Jaime Daniel Quintana Leal (born 22 October 1967) is a Chilean politician.

He was President of the Senate of Chile.

== Biography ==
He was born on 22 October 1967 in Lautaro. He is the son of Daniel Quintana Lizama and Blanca Nieves Leal Lizama.

He is married to sociologist Susana Aguilera, former mayor of Vilcún for two terms (2012–2016 and 2017–2021), and is the father of two daughters.

Quintana completed his primary education at Escuela Municipal Manuel Rodríguez and his secondary education at Liceo Pablo Neruda in Temuco. In 1986, he entered the Pontifical Catholic University of Chile, where he studied Literature and obtained a degree in Educational Sciences and the professional title of State Teacher with a specialization in Spanish in 1990.

He later completed five years of Law studies at the Temuco Catholic University. He also attended courses in decentralized public management at the University of La Frontera in Temuco and in budgetary administration at the University of Chile.

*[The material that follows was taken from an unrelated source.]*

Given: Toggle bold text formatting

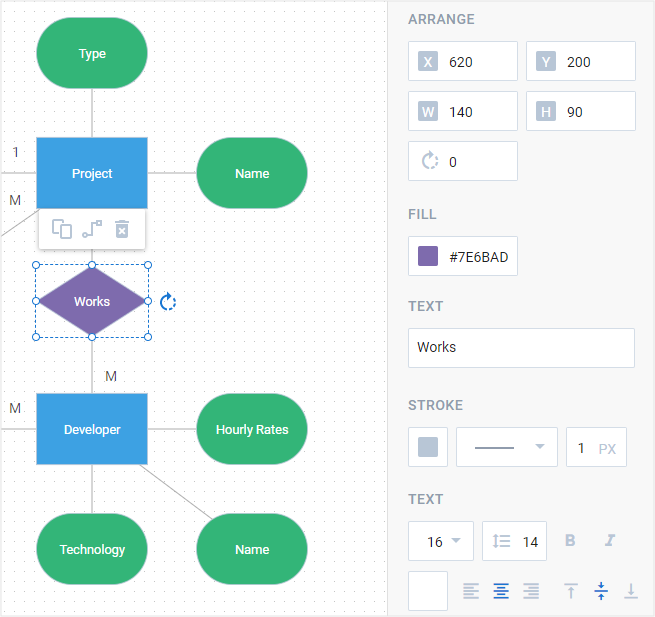Looking at the screenshot, I should point(570,541).
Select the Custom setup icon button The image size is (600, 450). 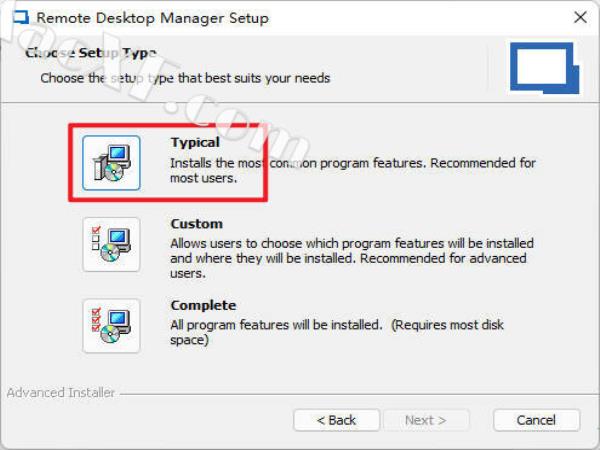coord(111,244)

Professionally, he worked as a Literature professor at various universities and institutes in the Araucanía Region.

== Political career ==
Quintana began his political activity in the 1980s during his school and university years as a student leader linked to the Socialist Party. He later joined the Party for Democracy (PPD), where he served as a national party leader.

In the 1997 elections, he ran as a candidate for the Chamber of Deputies but was not elected. He subsequently served as Chief of Staff of the Intendancy of the Araucanía Region, repeatedly assuming the duties of Acting Intendant.

In 1999, prior to running for Parliament, he was a member of the Special Commission tasked with analyzing the report of the Commission on Historical Truth and New Deal and the proposals arising from the Mapuche communal dialogues organized by Ministry of Planning (MIDEPLAN) based on the UNDP Human Development Report.

On 13 May 2012, he participated in the internal elections of the Party for Democracy representing the list “Chile mejor desde la izquierda,” which emerged victorious. On 11 June 2012, he formally assumed the presidency of the party's executive committee, a position he held until 2016.

He ran as a candidate for deputy for the 23rd District of the Araucanía Region in the parliamentary elections held on 16 November 2025, representing the Party for Democracy within the Unidad por Chile coalition. He was not elected, obtaining 18,423 votes, equivalent to 4.30% of the valid votes cast.